小説

『灯台守の犬』はやくもよいち(『定六とシロの物語(秋田の昔話:老犬神社)』)

両親よりも先に家へ戻ったアンジェは戸を閉めると、体をはたいて土ぼこりを落としました。肩までかかる波打った髪を払えば、砂つぶが床にこぼれます。
彼女は驚きました。
暖炉の前にいるはずのペスがいないのです。
探し回っても、どこにも姿がありません。時計の針はもうすぐ5時を指します。
ペスが元気ならば、丘の灯台へ行く時間でした。

アンジェは窓の外に目をやります。
低い雲が天井のように空をふさぎ、外は暗くなっていました。
今夜は嵐になるから、家に帰ったら外へ出てはいけないと父親に言われています。
守らなければ母親にこっぴどく叱られるでしょう。

でも、放っておけません。

「もう。
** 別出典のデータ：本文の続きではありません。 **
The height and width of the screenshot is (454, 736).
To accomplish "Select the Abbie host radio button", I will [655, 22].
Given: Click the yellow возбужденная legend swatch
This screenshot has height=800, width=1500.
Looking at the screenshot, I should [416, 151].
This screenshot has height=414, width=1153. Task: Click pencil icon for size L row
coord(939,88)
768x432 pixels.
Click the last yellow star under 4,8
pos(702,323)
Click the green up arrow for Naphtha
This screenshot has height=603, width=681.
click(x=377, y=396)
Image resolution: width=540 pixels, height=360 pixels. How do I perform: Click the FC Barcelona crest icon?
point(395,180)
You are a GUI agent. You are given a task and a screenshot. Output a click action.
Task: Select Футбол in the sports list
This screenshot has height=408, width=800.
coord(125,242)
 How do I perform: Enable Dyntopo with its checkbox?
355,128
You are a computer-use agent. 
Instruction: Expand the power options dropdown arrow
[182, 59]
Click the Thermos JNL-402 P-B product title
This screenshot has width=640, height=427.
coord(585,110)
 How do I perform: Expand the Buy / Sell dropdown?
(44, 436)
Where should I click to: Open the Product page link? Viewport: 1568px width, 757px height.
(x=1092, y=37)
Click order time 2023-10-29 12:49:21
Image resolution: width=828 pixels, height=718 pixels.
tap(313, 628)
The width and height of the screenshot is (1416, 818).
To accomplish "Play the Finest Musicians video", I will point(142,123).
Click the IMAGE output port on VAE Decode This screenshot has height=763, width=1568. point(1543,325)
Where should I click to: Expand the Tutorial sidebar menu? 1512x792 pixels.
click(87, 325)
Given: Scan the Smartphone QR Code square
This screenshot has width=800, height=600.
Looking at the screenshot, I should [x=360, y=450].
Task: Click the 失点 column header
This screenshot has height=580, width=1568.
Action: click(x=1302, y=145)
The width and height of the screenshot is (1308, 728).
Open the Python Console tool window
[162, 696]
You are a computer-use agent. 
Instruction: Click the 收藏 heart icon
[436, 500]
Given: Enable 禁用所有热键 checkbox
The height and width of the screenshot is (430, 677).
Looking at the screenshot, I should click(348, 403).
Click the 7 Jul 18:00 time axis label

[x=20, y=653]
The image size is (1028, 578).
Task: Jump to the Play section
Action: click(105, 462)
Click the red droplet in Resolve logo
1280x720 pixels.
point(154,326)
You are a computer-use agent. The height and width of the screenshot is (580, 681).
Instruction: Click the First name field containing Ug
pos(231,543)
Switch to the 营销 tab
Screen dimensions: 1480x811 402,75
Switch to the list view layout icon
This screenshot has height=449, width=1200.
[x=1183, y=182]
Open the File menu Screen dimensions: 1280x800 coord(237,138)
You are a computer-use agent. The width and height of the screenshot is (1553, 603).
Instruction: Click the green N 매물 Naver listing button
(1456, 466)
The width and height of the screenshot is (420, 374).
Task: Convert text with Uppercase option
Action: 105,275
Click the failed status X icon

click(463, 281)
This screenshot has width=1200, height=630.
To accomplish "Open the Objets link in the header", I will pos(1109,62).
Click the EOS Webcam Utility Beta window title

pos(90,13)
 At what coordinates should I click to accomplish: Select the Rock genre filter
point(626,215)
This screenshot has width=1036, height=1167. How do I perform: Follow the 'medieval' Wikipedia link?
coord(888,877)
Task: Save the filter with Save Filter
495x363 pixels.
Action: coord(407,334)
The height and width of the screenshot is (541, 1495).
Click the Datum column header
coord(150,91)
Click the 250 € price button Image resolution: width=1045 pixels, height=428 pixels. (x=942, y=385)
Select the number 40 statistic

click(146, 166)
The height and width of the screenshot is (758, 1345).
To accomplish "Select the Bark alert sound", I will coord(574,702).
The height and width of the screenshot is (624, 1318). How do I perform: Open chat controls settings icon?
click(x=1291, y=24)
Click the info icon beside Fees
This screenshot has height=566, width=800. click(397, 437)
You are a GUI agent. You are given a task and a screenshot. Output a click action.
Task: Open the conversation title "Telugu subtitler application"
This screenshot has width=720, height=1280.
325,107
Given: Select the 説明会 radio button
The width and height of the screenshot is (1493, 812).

ペスったら、手がかかる子ね」

弟のポールを世話するときの口ぶりでつぶやき、ふんと鼻を鳴らします。

彼女は手早く支度をしました。
大工たちの仕事部屋に飛び込んでロープの束をつかみ、椅子に掛けてある油布のマントを取り上げます。
足音を鳴らして居間に駆け戻り、壁のランタンを取って暖炉の火を移しました。
父親みたいにランタンの持ち手にロープを通し、マントの上から肩にななめにかけます。
仕上げに、おねだりして買ってもらった赤いゴムの長靴を履きました。

ドアを開けて外に出ると、雨粒がばちっと音を立ててやわらかいほほを打ちます。
アンジェはマントのフードを目深にかぶり、片手で前を押さえて走り出しました。

 
ペスは強風に押されて思いのほか早く丘の灯台へ到着していましたが、用水路の橋を越える際に体力を使いすぎたのでしょう。
閉ざされた扉の前で力つき、ひざを折りました。